4- Generalizability and applicability: The optimized markers and cutoffs are based on the specific population and instruments in the authors’ center, and the NeoBase 2™ kit.There is no indication of how those criteria may generalize to other populations or MS/MS platforms, given reported variability between laboratories in the quantifications of very long-chain fatty acids.

5- Statistical analysis: There is a lack of detailed statistical analysis (e.g., ROC curves, sensitivity/specificity of different cutoffs in the large population), frequently included in optimization of screening algorithms.

I suggest the authors to perform ROC curve analyses.This analysis displays the trade-offs between sensitivity and specificity for a test, over a range of cutoff values, and also provide 95% confidence intervals for PPV, NPV and other performance characteristics.

Minor issues:

The text would be improved by including more schematic figures or flowcharts to better illustrate the screening algorithm and decisions making process in a more intuitive manner.

Certain wording in the methods is unclear or redundant (e.g.confirmed case, screen-positive). The authors should use standardized gene, disease, and biomarker names without fail and with a view to the international readership.

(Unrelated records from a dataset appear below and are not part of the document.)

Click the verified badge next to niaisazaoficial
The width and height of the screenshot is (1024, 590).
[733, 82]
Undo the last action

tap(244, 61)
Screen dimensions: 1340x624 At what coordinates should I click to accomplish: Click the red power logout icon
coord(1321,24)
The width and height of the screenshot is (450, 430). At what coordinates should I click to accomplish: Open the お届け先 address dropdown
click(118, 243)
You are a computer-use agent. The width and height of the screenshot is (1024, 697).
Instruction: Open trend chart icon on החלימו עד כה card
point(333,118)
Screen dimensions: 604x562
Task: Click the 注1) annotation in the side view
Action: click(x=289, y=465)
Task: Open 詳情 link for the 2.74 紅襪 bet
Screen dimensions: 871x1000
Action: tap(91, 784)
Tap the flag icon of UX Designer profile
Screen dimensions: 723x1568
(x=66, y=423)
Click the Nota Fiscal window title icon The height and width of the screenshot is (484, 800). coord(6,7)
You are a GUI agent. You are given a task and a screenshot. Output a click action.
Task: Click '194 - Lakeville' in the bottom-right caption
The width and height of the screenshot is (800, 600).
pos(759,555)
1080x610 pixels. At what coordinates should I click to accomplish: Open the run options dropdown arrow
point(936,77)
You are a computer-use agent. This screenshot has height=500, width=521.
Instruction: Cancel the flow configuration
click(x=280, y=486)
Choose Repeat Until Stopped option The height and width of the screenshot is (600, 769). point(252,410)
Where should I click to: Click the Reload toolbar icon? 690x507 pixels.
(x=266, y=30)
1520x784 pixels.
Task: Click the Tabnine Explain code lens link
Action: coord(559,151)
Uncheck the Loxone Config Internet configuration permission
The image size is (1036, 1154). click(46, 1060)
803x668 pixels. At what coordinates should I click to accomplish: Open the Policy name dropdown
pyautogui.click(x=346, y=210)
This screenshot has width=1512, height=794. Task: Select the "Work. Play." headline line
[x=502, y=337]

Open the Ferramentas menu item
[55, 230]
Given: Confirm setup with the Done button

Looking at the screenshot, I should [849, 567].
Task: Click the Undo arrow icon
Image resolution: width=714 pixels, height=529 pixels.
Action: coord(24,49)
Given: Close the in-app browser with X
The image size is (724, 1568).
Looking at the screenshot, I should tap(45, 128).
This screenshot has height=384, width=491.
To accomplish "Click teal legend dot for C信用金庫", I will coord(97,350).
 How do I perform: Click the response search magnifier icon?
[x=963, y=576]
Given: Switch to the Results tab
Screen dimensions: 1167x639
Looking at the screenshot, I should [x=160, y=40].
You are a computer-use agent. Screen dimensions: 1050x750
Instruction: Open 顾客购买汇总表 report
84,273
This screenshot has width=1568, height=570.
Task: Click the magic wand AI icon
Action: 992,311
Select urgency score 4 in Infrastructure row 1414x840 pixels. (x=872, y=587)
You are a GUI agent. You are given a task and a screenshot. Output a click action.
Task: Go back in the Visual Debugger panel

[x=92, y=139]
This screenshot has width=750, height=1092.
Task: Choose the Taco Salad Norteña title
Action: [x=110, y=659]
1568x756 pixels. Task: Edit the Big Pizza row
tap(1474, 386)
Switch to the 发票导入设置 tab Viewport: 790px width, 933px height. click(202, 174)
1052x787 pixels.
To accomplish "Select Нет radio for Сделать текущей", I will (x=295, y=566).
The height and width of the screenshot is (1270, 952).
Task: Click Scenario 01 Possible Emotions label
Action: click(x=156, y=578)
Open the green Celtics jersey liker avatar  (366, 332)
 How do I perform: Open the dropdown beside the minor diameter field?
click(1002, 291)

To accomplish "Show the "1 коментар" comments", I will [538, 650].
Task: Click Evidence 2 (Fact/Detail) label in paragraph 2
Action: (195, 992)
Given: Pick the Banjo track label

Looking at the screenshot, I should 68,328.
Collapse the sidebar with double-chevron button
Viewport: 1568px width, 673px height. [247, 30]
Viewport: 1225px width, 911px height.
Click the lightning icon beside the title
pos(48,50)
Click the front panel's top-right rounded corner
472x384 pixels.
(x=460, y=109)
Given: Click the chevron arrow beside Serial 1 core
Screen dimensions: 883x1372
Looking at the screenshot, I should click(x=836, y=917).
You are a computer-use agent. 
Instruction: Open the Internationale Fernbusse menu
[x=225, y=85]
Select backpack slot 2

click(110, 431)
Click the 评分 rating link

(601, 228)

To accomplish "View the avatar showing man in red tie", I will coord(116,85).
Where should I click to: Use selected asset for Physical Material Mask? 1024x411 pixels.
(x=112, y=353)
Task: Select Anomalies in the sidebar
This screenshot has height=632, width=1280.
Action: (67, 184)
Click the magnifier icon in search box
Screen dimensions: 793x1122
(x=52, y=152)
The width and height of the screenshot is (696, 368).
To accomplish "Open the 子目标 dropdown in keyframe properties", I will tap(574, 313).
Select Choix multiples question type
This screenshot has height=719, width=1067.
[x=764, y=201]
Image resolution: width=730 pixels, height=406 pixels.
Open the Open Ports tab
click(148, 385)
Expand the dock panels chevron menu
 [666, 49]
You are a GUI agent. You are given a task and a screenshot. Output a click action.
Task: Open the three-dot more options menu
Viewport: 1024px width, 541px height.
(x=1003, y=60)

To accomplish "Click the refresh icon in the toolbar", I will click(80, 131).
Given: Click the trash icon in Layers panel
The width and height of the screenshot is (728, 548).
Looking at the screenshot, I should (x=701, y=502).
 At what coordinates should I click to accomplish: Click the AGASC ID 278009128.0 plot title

In the discussion, they may offer guidelines for the reporting and follow-​​up of VUS cases in order to minimise family anxiety and allow early recognition.

 

Comments on the Quality of English Language

The manuscript should be revised for English grammar and clarity to avoid confusion, especially in the methodology and results sections.

Author Response

Please see the attachment.

Author Response File: Author Response.pdf

Round 2

Reviewer 1 Report

Comments and Suggestions for Authors

Thank you for the thorough response to the initial review.  All of my concerns have been addressed.

Author Response

Thank you very much.  And the figures in the article have been modified.

Reviewer 2 Report

Comments and Suggestions for Authors

lined 389 screened should be changed to detected. 

Author Response

Thank you. lined 389 "screened" has been changed to "detected" ,and it has also been modified simultaneously in the abstract. The figures in the article have been modified and the manuscript also have been re-edited by Author Services Coordinator, MDPI.